1.      Arti menghormati orang tua (ay. 2)

a.       Menurut KBBI menghormati berarti: menaruh hormat (sopan), menghargai, menjunjung tinggi, mengakui dan menaati.

b.      Secara teologis: Hormat (Kavood) yang berarti “menjadi bernilai”. Bahwa saat kita menghormati seseorang maka kita memberi nilai tinggi (menghargai) orang tersebut (Ul. 32:3)

Jadi menghormati orang tua berarti menaruh hormat kepada orang tua sebagai pribadi yang bernilai tinggi dalam kehidupan seorang anak.

2.      Sikap seorang anak yang menghormati orang tua

a.       Menaati orang tua di dalam Tuhan (ay. 1). Selama apa yang dikatakan orang tua masih sesuai firman Tuhan maka itu haruslah ditaati.

b.      Mendengar didikan dan nasehat orang tua di dalam Tuhan (ay. 4b, Ams. 13:1). Bahwa secara umum orang tua akan mendidik dan menasihati anaknya ke jalan yang benar. Orang tua yang tak berTuhanpun mendidik anaknya ke arah yang baik apalagi orang tua yang mengenal Tuhan.

c.       Memiliki rasa segan kepada orangtua (Im. 19:3). Bahwa seseorang yang takut (segan) kepada Tuhan akan terlihat saat ia juga segan kepada orantuanya.

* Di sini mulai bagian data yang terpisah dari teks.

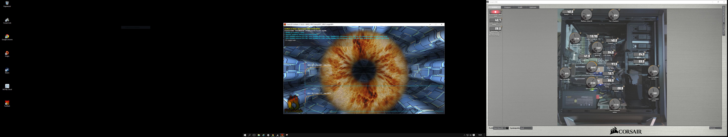Viewport: 728px width, 137px height.
Task: Click the ZENTRALPROZESSOR side label
Action: 724,15
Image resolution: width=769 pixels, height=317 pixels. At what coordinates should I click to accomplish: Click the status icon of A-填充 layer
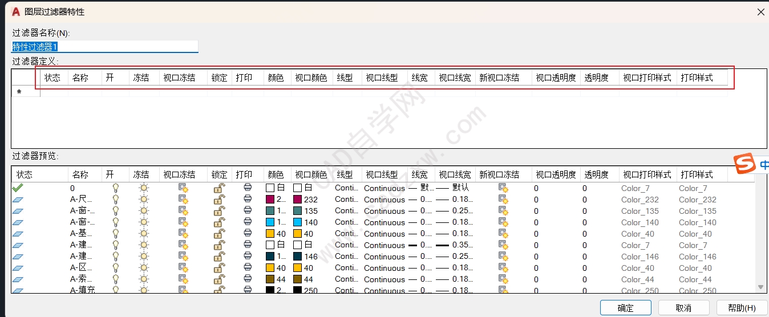click(x=18, y=290)
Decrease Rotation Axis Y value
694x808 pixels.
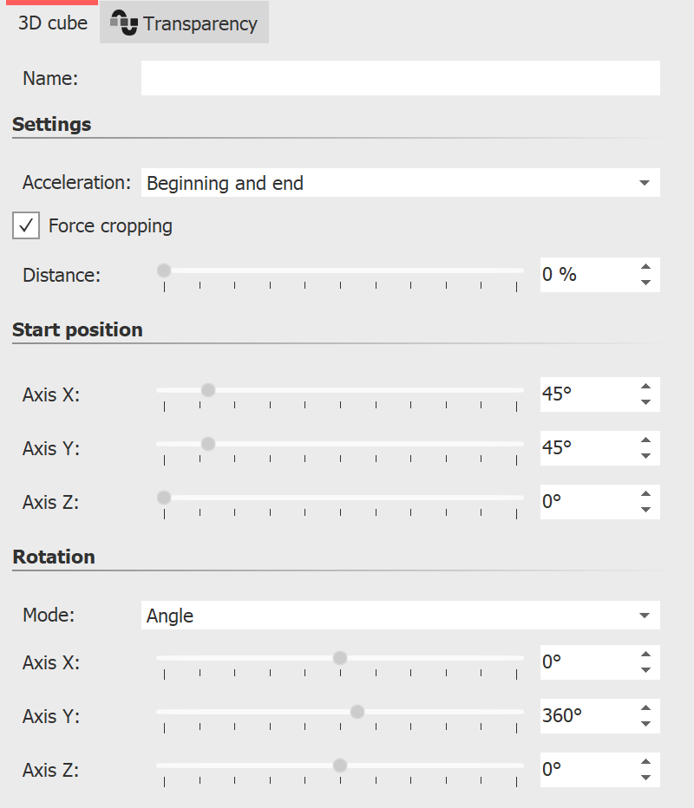click(645, 724)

d.      Berusaha membuat orang tua bangga (Ams. 10:1).

3.      Hasil bagi seorang anak yang menghormati orang tua

a.       Berbahagia atau baik keadaannya (ay. 3, Ul. 5:16). Saat seorang anak menghormati orangtuanya maka orangtua akan bahagia dan kebahagiaan itu akan dirasakan oleh semua keluarga. Timotius menjadi pibadi yang berbahagia saat ia menaati ibunya Eunike dan neneknya Lois (2 Tim. 1:5). Sementara Simson menderita saat tidak mau mendengar nasihat orangtuanya (Hak. 14:3).

b.      Panjang umur atau lanjut umur (ay. 3, Ul.5:16). Tentu seorang anak yang menghormati orang tua pikirannya akan lebih tenang. Dengan pikiran yang tenang ditambah doa orang tua maka tak berlebihan jika dikatakan umur si anak akan panjang walaupun bicara umur semua kembali kepada Tuhan.

4.      Sikap orang tua terhadap anak.

Sebagai orangtua di dalam Tuhan maka harus memberikan rasa nyaman kepada seorang anak dengan cara:

a.       Menjaga perasaan anak-anak (ay. 4). Marahi dan cintai.

b.      Menghukum dengan kasih (Ams. 23:4). Dipukul kemudian dirangkul.

 

C.      PENUTUP

Menghormati orang tua adalah kewajiban setiap anak sejak ia terlahir sampai ia kembali ke alam keabadian. Saat menghormati orangtua sesungguhnya kita sedang merancang suatu kebahagiaan dimasa yang akan datang. Setidaknya dengan memperlakukan orangtua kita dengan baik kita sedang mempersiapkan seorang anak yang akan memperlakukan kita dengan baik kelak. Sebab apa yang kita tanam maka itu yang kemudian akan kita tuai. Tuhan memberkati.